Weekly Update 22/8/202123 August 2021
Welcome to this week’s Property News.
The FY21 REIT reporting season continued to provide great insights into the real estate market again week with Lend Lease, GPT Group, Dexus, Charter Hall Convenience Retail, Abacus, Aventus, Ingenia, HomeCo Daily Needs, APN Industria REIT, Stockland
and Vicinity releasing their results.
We are yet to hear from a number of REITs however the results so far show most REITs have managed the year very well. Earnings growth has averaged in excess of 3% on FY20 and distributions have averaged 5.9% for the year. The strong distributions helped push Total Securityholder Returns to an average of 34% as most REITs starting the year trading at discount to Net Tangible Assets (NTA) per security (average of -13%) and finishing the year slightly above NTA per security (average of 1%).

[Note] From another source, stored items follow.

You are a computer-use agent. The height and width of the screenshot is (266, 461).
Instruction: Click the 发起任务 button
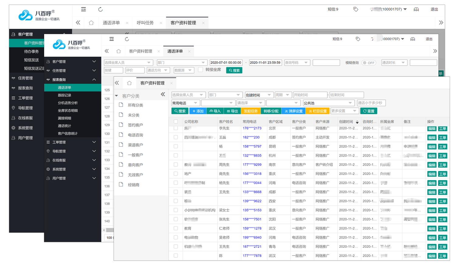[251, 111]
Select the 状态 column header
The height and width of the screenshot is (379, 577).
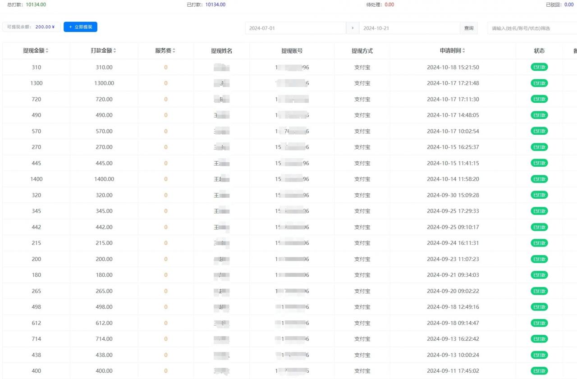(539, 51)
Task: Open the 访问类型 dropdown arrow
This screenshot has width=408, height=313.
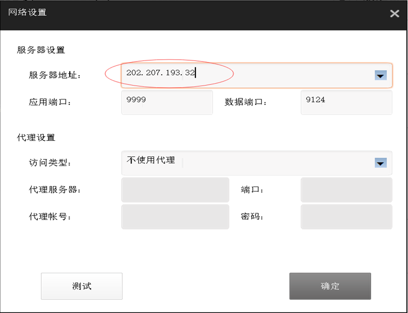Action: pos(381,163)
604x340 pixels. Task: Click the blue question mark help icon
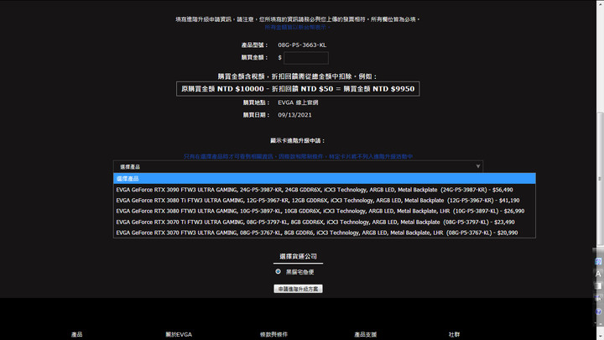598,311
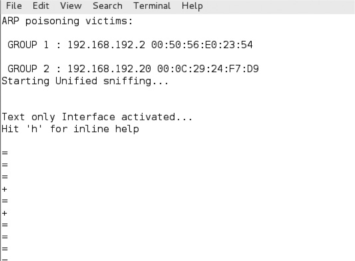Open the View menu
Screen dimensions: 355x261
tap(71, 6)
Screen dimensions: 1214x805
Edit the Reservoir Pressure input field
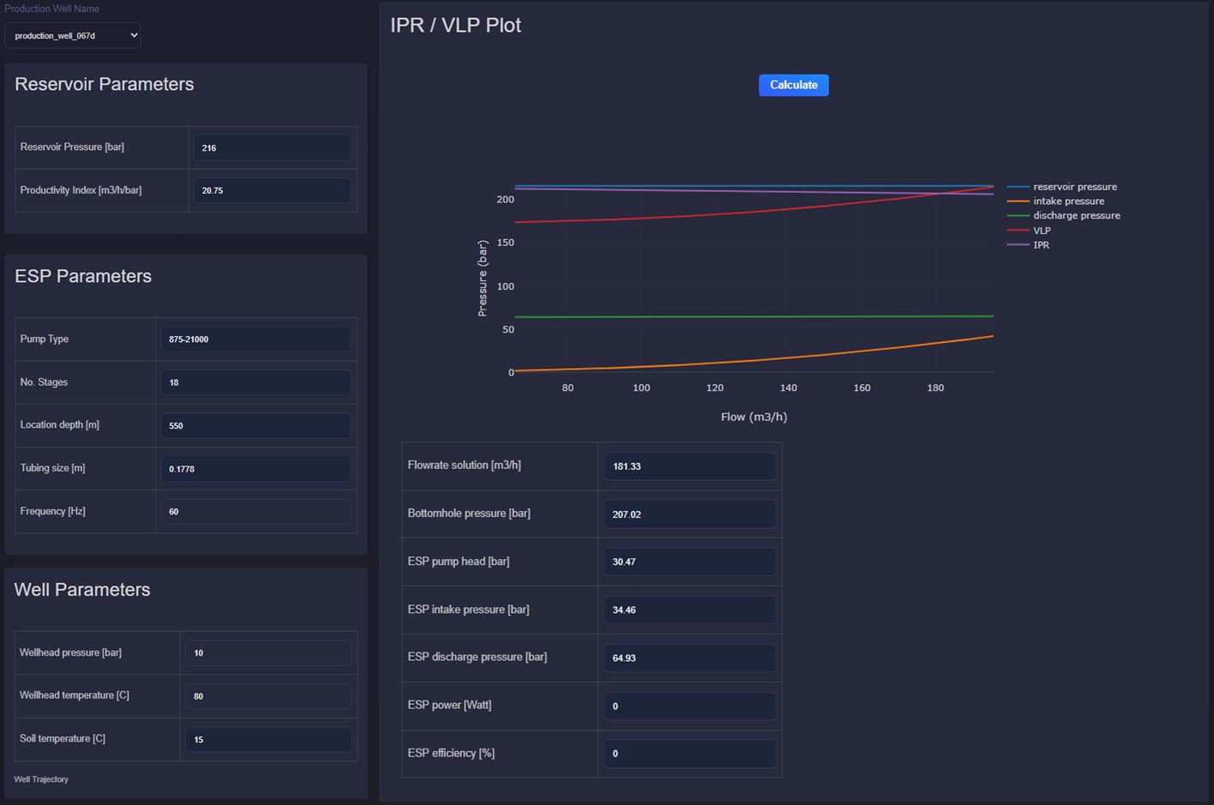pyautogui.click(x=272, y=147)
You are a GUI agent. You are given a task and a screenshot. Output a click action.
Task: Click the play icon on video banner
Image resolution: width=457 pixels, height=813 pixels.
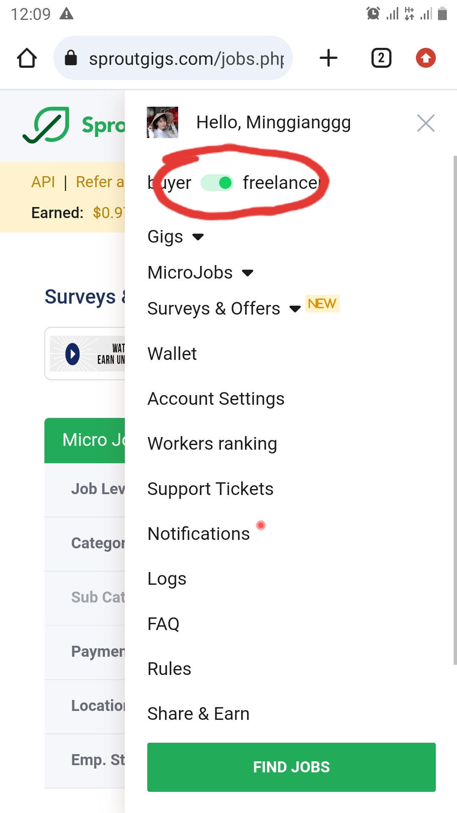coord(72,354)
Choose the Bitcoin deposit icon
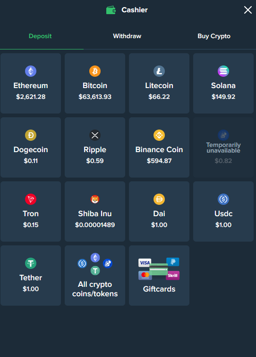 [95, 71]
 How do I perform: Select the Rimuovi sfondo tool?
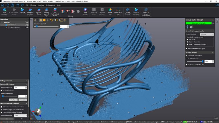pos(38,10)
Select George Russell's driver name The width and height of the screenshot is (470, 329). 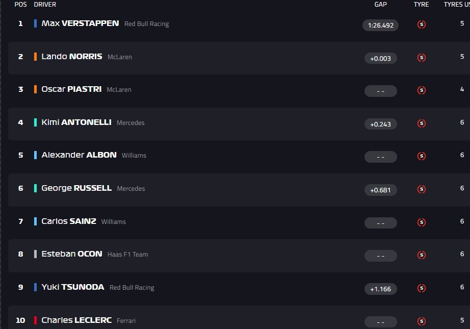pos(76,188)

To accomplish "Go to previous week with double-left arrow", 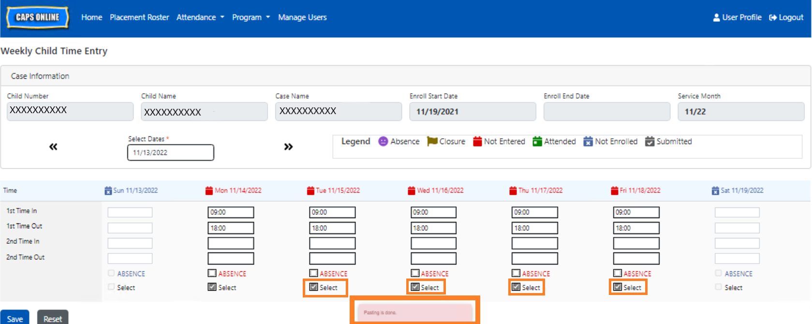I will (53, 147).
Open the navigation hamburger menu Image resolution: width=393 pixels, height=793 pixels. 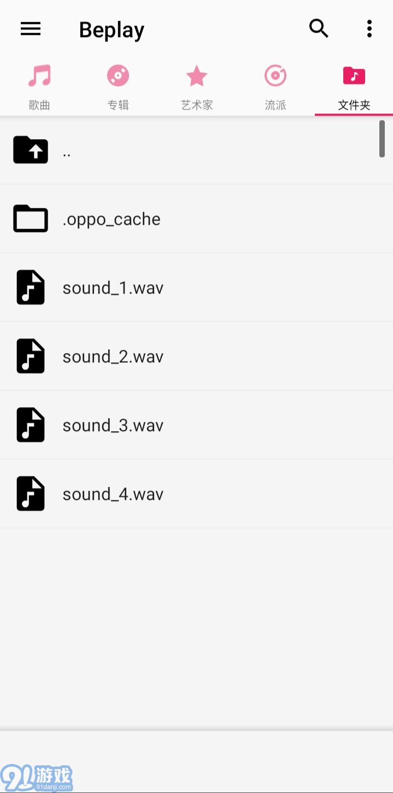point(31,29)
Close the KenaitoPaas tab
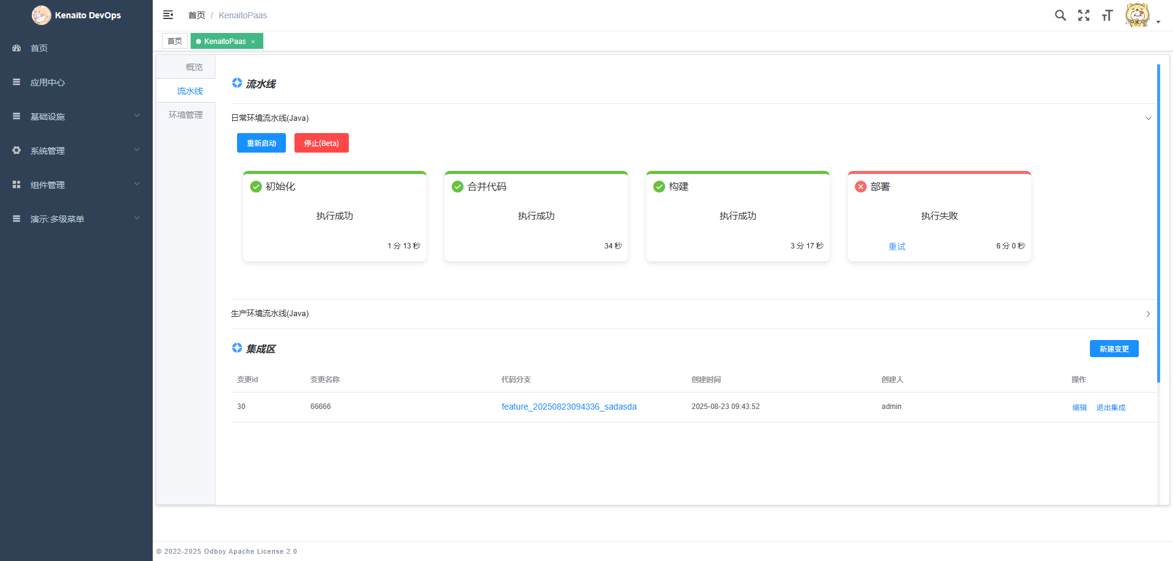Screen dimensions: 1173x561 tap(253, 42)
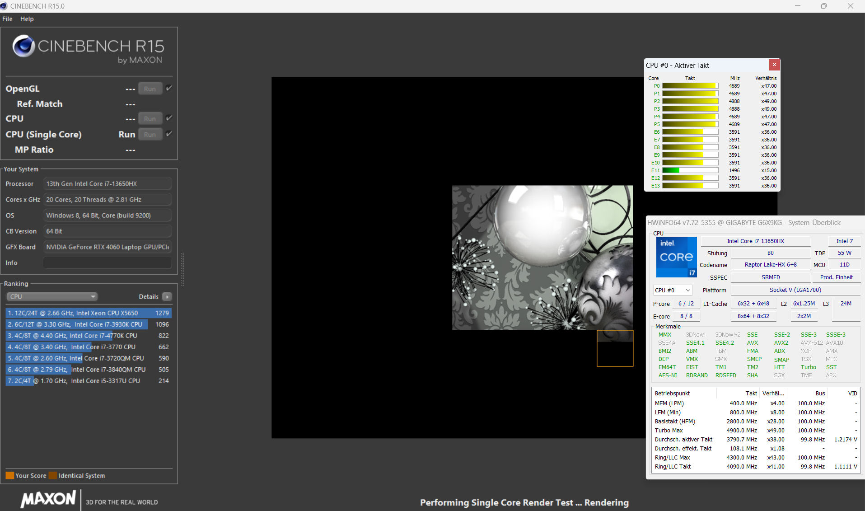Toggle the CPU (Single Core) checkbox
The width and height of the screenshot is (865, 511).
[x=169, y=134]
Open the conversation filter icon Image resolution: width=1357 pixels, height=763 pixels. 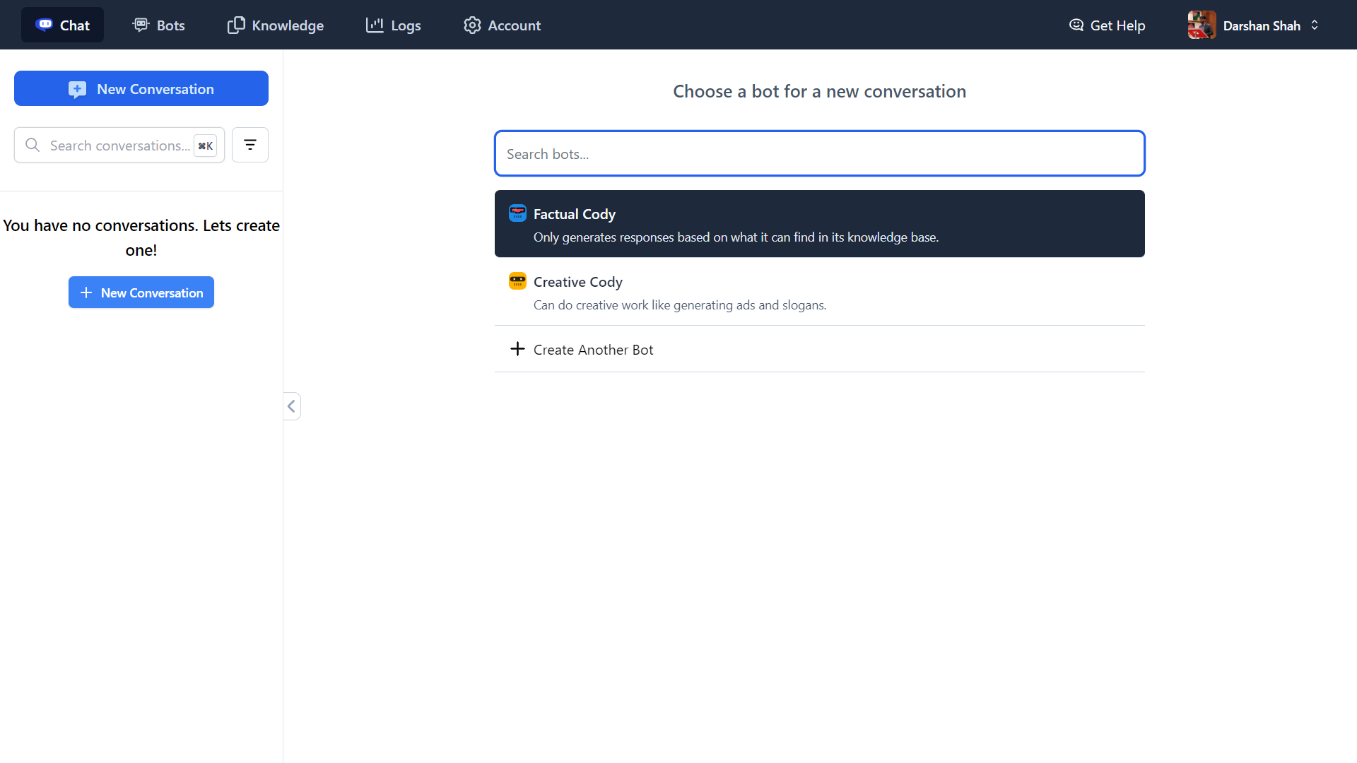click(x=250, y=145)
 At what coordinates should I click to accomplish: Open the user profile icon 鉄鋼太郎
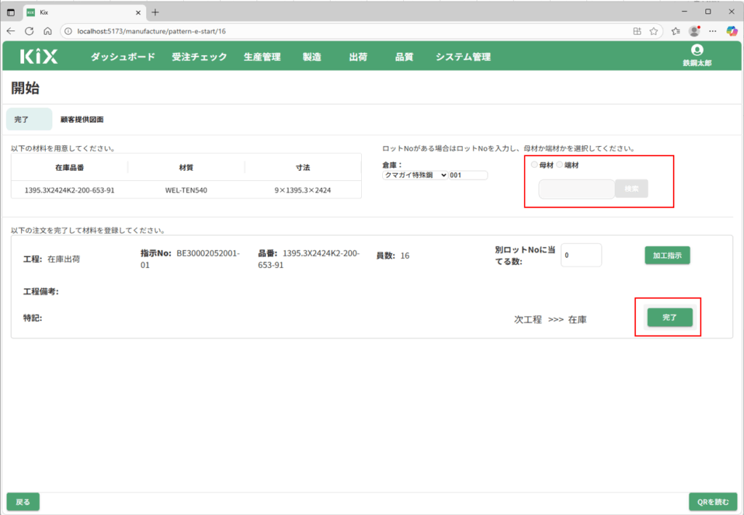pos(697,51)
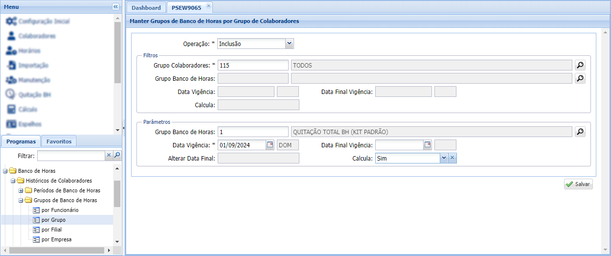
Task: Click the Grupo Colaboradores search magnifier icon
Action: pos(580,65)
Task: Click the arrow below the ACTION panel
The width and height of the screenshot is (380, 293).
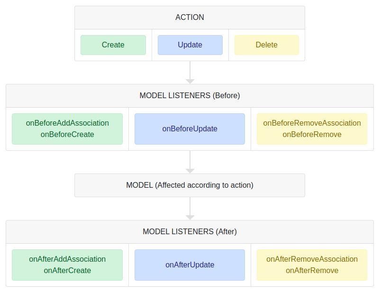Action: (x=190, y=72)
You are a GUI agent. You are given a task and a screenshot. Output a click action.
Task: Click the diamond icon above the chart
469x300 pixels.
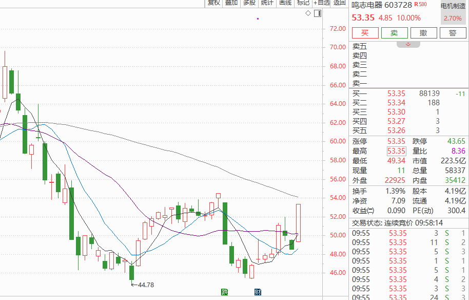pos(308,13)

Valuation gains have been strong across all sectors, except for major regional shopping centres which continue to see negative rental spreads (Stockland -6%, GPT -9%, Vicinity -12%) and negative valuation gains. So far, Vicinity have felt the most pain from COVID 19 with significant CBD assets, and a large number of Centres in Victoria which have been affected by lockdowns. Vicinity ended the year trading at a -27% discount to NTA, suggesting the market feels the valuations and or income are expected to come under further pressure.
GPT are also trading at significant discount to NTA (-17%) and are working hard to paint a positive picture in its retail business which is likely to be the drag on overall performance. The NTA gap does present an M&A opportunity for those with deep pockets.
Capital raising during the year was generally in support of acquisitions as opposed to debt reduction and was in most cases accretive to earnings per share. I have updated last week’s chart on Total Security holder Returns and Earnings per Share (see below).
Several REITs are withholding guidance for FY22 given the current lockdowns, however those that have provided guidance are showing an average distribution of 5.1% (based on 1st July opening prices). It is likely that FY22 will see more modest Total Returns. Our modelling suggests that, baring any extended COVID impacts, average Total Returns will average 9%.